What the exercise asks » Go through the material underneath and show every line where the string "computer" occurs.
<<<<
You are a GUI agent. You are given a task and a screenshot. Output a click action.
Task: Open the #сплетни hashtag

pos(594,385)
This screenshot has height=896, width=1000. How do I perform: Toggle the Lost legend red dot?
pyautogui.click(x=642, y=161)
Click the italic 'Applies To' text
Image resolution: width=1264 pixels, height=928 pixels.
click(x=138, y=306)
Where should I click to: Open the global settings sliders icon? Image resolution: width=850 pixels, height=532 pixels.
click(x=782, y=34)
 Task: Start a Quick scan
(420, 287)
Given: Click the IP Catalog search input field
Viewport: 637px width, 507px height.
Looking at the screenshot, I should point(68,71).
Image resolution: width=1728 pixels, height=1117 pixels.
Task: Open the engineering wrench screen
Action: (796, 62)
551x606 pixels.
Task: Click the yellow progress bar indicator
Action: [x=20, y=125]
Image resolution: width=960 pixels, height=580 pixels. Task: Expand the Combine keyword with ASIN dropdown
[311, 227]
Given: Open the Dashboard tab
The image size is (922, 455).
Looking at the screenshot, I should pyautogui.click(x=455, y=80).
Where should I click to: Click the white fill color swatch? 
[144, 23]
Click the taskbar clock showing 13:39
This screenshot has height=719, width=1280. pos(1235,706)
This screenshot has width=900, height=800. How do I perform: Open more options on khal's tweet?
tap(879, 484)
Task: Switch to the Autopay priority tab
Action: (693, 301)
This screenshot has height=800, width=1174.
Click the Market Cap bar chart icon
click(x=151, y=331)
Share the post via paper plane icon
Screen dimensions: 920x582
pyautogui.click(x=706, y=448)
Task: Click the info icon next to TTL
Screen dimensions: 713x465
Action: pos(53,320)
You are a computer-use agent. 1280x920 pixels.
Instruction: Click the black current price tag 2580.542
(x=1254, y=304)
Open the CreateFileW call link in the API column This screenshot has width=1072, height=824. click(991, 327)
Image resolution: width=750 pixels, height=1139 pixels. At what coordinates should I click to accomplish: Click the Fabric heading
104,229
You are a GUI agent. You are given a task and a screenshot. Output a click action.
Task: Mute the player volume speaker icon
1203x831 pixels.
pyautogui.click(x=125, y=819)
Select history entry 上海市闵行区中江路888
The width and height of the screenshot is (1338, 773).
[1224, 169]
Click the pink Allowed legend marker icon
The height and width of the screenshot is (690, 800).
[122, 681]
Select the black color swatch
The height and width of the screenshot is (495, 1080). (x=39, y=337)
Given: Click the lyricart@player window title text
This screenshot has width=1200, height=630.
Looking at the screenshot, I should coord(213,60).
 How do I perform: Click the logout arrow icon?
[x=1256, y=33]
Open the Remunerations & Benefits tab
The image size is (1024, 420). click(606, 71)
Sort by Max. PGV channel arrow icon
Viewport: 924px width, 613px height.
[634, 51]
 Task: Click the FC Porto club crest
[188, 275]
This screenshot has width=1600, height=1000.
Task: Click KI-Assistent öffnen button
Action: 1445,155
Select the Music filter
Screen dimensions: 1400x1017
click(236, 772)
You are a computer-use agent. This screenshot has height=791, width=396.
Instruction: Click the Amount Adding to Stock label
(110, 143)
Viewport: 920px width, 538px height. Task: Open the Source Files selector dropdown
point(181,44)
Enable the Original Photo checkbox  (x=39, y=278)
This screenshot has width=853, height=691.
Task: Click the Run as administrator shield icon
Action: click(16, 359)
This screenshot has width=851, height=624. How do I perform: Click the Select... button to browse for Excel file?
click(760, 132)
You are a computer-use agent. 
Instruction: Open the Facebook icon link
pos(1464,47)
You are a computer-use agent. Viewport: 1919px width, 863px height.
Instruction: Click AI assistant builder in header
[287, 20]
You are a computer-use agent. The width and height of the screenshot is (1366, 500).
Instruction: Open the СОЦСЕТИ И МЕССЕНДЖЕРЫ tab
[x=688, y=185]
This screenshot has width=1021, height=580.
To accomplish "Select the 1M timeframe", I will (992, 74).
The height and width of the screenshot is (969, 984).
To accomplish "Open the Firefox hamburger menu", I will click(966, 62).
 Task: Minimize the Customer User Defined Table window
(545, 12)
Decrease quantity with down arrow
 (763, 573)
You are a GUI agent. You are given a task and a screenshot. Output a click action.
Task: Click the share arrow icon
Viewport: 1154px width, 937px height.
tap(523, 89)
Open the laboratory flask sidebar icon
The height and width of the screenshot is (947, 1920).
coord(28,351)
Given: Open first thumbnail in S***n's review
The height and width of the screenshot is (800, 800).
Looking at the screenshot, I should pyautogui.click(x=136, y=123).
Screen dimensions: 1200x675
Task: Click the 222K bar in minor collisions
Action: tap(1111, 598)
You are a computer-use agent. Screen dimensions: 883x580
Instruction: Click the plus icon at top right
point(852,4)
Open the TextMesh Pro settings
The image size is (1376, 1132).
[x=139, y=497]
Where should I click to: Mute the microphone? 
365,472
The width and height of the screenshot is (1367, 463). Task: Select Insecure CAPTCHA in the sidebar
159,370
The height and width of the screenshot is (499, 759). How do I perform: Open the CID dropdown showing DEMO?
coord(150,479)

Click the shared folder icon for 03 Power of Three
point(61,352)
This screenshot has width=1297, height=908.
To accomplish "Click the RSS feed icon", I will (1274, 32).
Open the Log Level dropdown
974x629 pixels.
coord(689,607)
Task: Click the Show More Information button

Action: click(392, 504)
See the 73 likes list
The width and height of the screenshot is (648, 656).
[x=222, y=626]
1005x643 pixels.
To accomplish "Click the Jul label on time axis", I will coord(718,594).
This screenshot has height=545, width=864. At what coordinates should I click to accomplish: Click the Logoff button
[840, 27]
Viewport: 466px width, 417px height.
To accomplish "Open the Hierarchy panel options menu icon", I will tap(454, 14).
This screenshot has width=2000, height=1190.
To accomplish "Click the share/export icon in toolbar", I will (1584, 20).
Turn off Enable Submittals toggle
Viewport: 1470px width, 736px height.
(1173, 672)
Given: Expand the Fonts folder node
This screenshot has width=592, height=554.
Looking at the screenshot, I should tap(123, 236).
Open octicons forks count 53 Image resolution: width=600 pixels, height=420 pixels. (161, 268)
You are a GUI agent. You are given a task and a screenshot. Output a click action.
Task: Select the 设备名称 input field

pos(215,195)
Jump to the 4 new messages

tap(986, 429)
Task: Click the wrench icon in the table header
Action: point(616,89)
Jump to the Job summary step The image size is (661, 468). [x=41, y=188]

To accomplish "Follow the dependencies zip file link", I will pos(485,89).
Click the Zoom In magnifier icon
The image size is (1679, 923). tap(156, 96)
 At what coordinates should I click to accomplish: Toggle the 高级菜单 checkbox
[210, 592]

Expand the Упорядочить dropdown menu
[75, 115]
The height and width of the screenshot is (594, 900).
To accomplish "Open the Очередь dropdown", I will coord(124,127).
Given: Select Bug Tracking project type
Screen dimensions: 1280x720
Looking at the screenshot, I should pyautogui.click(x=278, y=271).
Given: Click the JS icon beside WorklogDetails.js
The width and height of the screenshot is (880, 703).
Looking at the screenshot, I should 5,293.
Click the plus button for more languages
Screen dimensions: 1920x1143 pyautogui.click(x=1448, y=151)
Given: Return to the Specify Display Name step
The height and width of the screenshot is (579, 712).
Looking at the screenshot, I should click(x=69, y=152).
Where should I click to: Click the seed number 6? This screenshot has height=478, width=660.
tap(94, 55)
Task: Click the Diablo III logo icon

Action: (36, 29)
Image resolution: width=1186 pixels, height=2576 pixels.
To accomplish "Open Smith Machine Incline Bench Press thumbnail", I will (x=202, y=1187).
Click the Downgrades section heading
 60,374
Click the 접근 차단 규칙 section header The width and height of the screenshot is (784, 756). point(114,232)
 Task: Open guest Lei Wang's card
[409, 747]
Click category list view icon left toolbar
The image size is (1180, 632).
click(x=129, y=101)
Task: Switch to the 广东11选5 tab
>>>>
Written answer »
You are a computer-use agent. 1280x920 pixels.
You are a computer-use agent. This screenshot has height=791, width=396.
You are a computer-use agent. 
You are a computer-use agent. Viewport: 1919px width, 863px height.
You are a computer-use agent. The width and height of the screenshot is (1366, 500).
You are a computer-use agent. Screen dimensions: 883x580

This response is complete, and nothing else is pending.